About Regional Rural Banks (RRBs):
- RRBs are government-owned scheduled commercial banks of India that operate at the regional level in different states of India.
- They serve the country’s rural areas and provide them with basic banking and other financial-related services.
- Origin:
- The Narasimham Committee on Rural Credit (1975) recommended the establishment of Regional Rural Banks (RRBs).
- The establishment of RRBs finds its route in the ordinance passed on 26th September 1975 and the RRB Act 1976.
- Prathama Grameen Bank was the first RRB bank and was established on 2nd October 1975.
- Functions:
- To provide basic banking facilities to rural and semi-urban areas.
- To effect some governmental functions, such as the disbursal of wages under the MGNREGA policy.
- To provide other bank-related facilities such as locker facility, internet banking, mobile banking, debit and credit cards, etc.
- Grant credit facilities to people in rural areas, such as small farmers, artisans, small entrepreneurs, etc.
- To accept deposits from people.
- Regulation: Regional Rural Banks are regulated by RBI and supervised by the National Bank for Agriculture and Rural Development (NABARD).
- Ownership: RRBs are jointly owned by the Government of India (GOI), the Sponsor Bank and the concerned State Government with share proportions of 50%, 35% & 15%, respectively.
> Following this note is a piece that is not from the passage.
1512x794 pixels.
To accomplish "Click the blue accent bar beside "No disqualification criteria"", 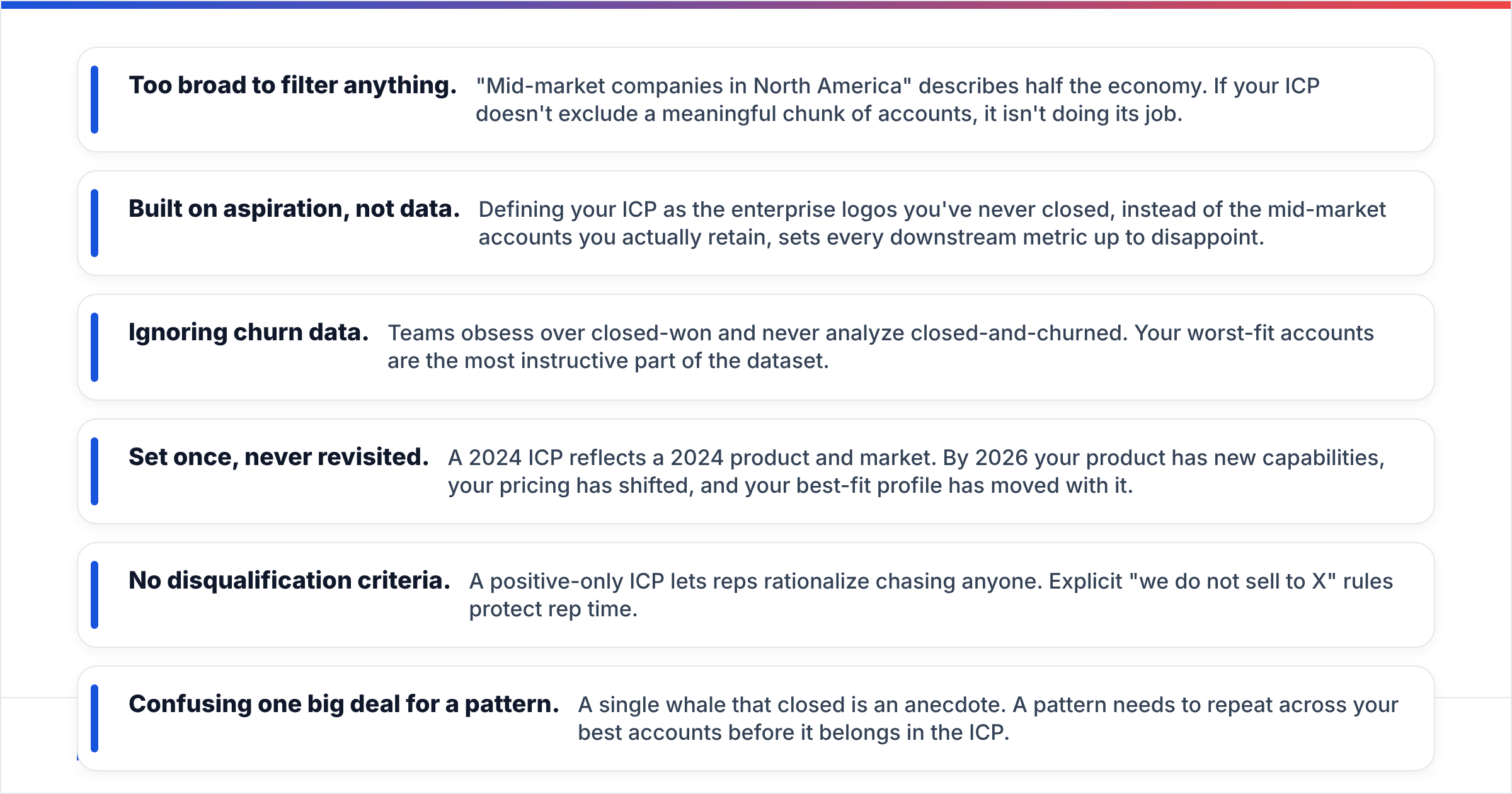I will [94, 595].
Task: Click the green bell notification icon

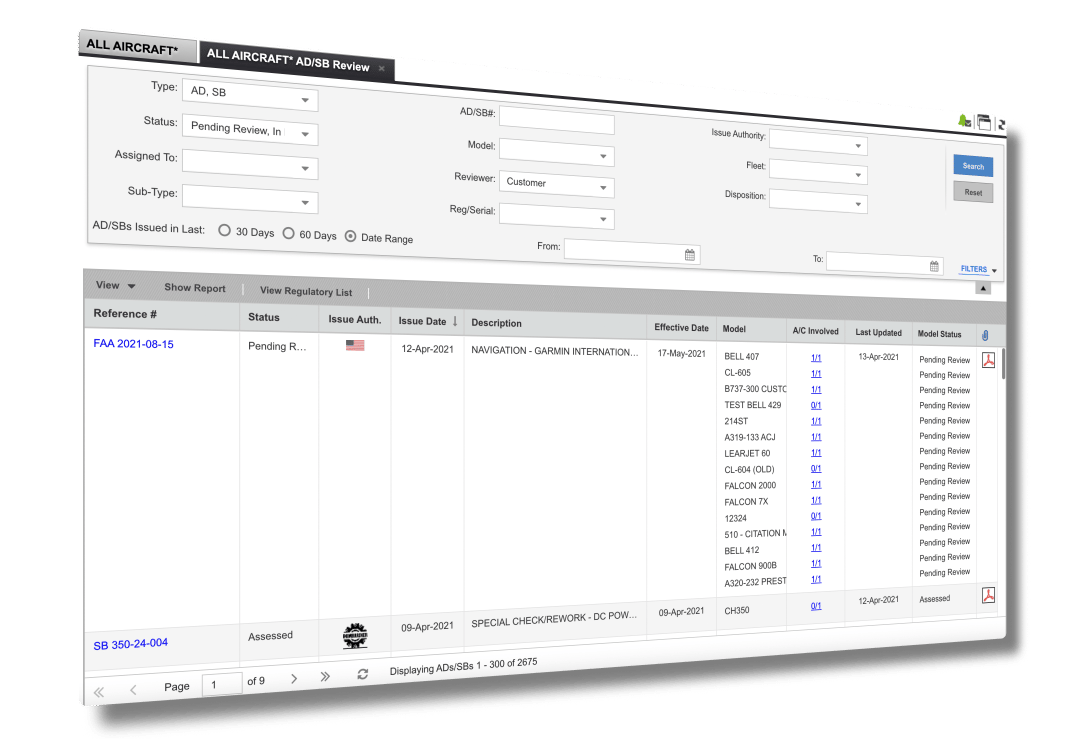Action: point(964,121)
- Management: The Board of Directors manages these banks, overall affairs, which consists of one Chairman, three Directors as nominated by the Central Government, a maximum of two Directors as nominated by the concerned State Government, and a maximum of three Directors as nominated by the sponsor bank.
Key Facts Pradhan Mantri Mudra Yojana (PMJDY):
- It is a flagship scheme of the Ministry of Finance, Government of India, launched on 8th April 2015.
- It is a Financial Inclusion (FI) programme in the country based on three pillars - Banking the Unbanked, Securing the Unsecured and Funding the Unfunded.
- Types of loans:
- Shishu - Covering loans up to Rs 50,000;
- Kishor - Covering loans above Rs 50,000 and up to Rs 5 lakh;
- Tarun - Covering loans above Rs 5 lakh and up to Rs 10 lakh.
- Eligibility:
- Any Indian Citizen with a business plan for a non-farm sector income-generating activities such as manufacturing, processing, trading or service sector.
- They can avail from all Public Sector Banks, Regional Rural Banks and Cooperative Banks, Private Sector Banks, Foreign Banks, Micro Finance Institutions (MFI) and Non-Banking Finance Companies (NBFC) up to Rs 10 lakhs Micro Units Development & Refinance Agency Ltd. (MUDRA) loans under PMMY.